EMR Conversion Hurdles: Merging Data from Multiple Sources
Healthcare merger and acquisition activity is prevalent as hospitals and health insurance companies look at growth and alliances to drive success in a post-healthcare-reform world. But with M&A comes real-world data sharing and conversion problems as it pertains to information systems and electronic medical records (EMRs). Successfully merging data from multiple sources is, perhaps, one of the most misunderstood and consistently underestimated problems in health IT today.
Harmonizing Data to be Usable Outside of its Source Systems
If you are combining data from multiple sources and want the data to be usable outside of the source system then you will need to merge the data into a harmonized database or dataset. A “harmonized” dataset offers the benefit of storing data from different systems in a discrete and re-usable form for extraction and import to a reporting or other EMR system. Data conversion is the process of taking data from a legacy system and doing the best you can to map and “fit” the data into a new system. It may sound simple, but it’s not as easy as connecting the pipes, turning on the water, and getting drinking water out the other end.
What Makes Healthcare Data Harmonization Difficult?
What makes data harmonization in healthcare difficult is not the volume, variation, or other “V’s” of Big Data (although they do present their own unique challenges). Data harmonization in healthcare is difficult because of the high level of ambiguity and complexity in the data concepts themselves. For example, patient demographic information can be merged fairly easily from one system to another. Demographic concepts (age, gender, address, etc.) are highly certain, or unambiguous. This means there is general agreement as to what “age” means in relation to a patient. It’s easy to identify the field for age in a legacy system and map it to the field for age in the go-forward system. There may be formatting issues at play, MMDDYYYY versus YYYYMMDD for example, but everyone is operating under the same definition for the data point itself. But, the certainty ends there. Once you get past the simplicity of demographic data, you quickly find that financial and clinical data points aren’t as easy to map between systems for a multitude of reasons.

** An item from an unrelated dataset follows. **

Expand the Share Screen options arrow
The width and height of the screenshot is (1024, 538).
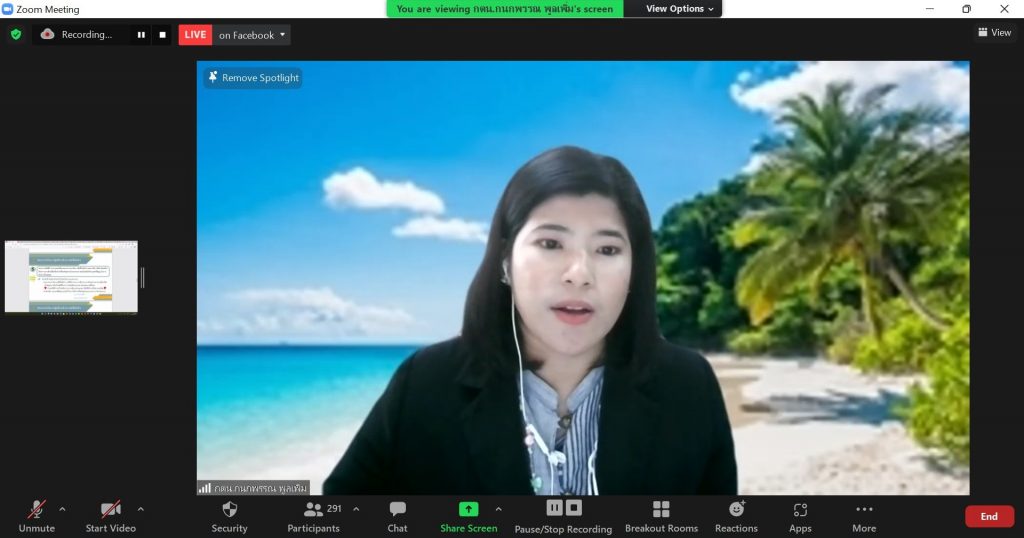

The Challenges of Mapping Clinical and Financial Data for Conversion
First, there is a high level of ambiguity surrounding clinical and financial data. Much of this ambiguity stems from the lack of standardization in healthcare practices, processes, and payment. Recall any recent article about how healthcare prices are determined — the seeming lack of rhyme or reason — and you can easily see where inconsistency in practices leads to ambiguity of the concepts themselves. Second, converting data from clinical and electronic health records is challenging because not all systems store data in the same discrete format, and many systems use a proprietary logic that determines how and where data is stored in the underlying database. Third, the flexibility of commercial EMR’s has been both a blessing and a curse. Many organizations chose to customize their EMR’s to “fit” local operations, realizing too late that they had opted out of a standardized workflow that would have collected data in a clean, consistent, and re-usable way. Some missed the opportunity to critically evaluate business as usual, automating bad business practices that led to bad data collection. Other organizations made poor design choices inserting mandatory fields at inopportune times during patient care that led to workarounds and bad data capture. Local EHR configuration and workflows directly determine how data is captured, and ultimately, the interoperability, quality and re-usability of the data for other purposes.
Overcoming the Hurdles of Data Harmonization
If you consider all of the issues listed above and multiply those by the number of different data sources you are trying to combine, you can see how harmonizing data can be a very difficult challenge. But, there is a way through the complexity. Seasoned resources who understand workflow can determine how and why your data was created, unlocking the value of how that data can be re-used to support quality improvement, population health, operational efficiency, or whatever business goals drive your institution.